[Opening DATASET CONTENT section]

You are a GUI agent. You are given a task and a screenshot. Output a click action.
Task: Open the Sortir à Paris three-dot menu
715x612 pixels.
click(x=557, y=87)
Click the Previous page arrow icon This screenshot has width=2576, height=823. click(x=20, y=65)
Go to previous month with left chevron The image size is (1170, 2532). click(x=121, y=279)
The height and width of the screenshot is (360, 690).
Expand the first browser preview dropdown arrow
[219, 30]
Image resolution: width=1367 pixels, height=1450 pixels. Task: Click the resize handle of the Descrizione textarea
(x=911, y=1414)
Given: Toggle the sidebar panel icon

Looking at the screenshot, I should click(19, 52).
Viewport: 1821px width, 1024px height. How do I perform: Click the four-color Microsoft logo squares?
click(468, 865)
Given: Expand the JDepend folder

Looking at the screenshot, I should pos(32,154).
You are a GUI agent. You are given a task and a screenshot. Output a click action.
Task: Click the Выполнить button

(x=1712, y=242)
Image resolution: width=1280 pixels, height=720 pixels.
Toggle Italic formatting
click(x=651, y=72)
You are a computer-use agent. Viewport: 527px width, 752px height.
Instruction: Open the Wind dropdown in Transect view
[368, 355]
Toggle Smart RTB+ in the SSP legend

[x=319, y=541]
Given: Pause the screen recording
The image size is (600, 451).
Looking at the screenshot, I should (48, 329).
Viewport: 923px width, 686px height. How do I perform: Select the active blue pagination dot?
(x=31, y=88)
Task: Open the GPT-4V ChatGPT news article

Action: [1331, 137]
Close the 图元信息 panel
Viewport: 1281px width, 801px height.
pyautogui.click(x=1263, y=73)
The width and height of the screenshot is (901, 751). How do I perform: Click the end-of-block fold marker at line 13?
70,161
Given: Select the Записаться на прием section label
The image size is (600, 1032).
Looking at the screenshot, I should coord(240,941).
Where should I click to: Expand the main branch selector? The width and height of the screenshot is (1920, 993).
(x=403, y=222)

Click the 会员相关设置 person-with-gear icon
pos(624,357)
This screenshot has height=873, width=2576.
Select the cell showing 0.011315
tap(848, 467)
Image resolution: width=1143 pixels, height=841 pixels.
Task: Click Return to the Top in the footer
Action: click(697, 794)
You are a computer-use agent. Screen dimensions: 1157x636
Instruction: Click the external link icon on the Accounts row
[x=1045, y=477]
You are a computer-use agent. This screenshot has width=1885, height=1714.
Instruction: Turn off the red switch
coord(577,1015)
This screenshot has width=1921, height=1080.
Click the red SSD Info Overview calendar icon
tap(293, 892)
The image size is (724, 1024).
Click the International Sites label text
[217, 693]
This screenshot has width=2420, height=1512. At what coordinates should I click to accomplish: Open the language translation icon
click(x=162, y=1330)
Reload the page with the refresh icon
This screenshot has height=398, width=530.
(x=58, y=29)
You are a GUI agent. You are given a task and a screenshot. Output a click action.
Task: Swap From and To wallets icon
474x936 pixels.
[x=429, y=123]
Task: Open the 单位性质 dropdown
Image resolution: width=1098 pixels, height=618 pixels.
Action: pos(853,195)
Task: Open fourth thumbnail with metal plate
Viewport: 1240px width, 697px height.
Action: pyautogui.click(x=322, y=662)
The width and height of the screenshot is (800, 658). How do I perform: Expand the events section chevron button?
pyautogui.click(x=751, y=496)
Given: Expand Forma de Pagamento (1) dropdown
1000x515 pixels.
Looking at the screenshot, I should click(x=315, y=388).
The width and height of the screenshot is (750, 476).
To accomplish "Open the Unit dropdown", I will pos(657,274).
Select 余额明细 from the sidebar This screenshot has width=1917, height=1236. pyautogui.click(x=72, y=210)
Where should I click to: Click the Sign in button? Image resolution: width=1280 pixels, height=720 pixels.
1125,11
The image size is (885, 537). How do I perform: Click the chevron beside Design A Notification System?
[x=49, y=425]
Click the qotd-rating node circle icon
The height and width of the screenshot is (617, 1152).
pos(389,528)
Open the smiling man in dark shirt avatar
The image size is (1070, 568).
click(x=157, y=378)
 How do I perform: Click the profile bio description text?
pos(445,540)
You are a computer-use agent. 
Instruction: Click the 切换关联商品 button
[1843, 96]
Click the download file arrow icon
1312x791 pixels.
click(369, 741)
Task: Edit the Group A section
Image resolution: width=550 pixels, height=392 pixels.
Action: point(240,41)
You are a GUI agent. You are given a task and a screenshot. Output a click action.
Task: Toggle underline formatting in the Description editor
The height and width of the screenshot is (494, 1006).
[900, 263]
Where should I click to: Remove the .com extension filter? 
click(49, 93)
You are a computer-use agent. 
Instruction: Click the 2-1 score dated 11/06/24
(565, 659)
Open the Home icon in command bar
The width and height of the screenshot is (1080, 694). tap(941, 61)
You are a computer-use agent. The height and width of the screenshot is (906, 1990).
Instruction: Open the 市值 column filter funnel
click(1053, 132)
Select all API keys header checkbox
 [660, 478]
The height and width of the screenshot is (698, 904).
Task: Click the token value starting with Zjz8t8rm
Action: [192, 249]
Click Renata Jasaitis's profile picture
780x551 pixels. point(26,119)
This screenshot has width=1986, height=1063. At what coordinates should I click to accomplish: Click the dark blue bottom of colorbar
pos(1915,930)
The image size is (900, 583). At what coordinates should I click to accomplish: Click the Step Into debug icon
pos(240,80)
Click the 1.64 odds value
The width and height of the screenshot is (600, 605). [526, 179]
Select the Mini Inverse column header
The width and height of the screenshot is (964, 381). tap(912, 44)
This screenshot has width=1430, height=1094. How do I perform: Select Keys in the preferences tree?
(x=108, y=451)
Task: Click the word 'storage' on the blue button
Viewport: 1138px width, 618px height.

[Closing DATASET CONTENT section]

EXERCISE AIM
Among the entries above, copy exactly only the lines starting with the one containing "Task: Edit the Group A section" and going through the one containing "Task: Toggle underline", both ends included.

OUTPUT
Task: Edit the Group A section
Image resolution: width=550 pixels, height=392 pixels.
Action: point(240,41)
You are a GUI agent. You are given a task and a screenshot. Output a click action.
Task: Toggle underline formatting in the Description editor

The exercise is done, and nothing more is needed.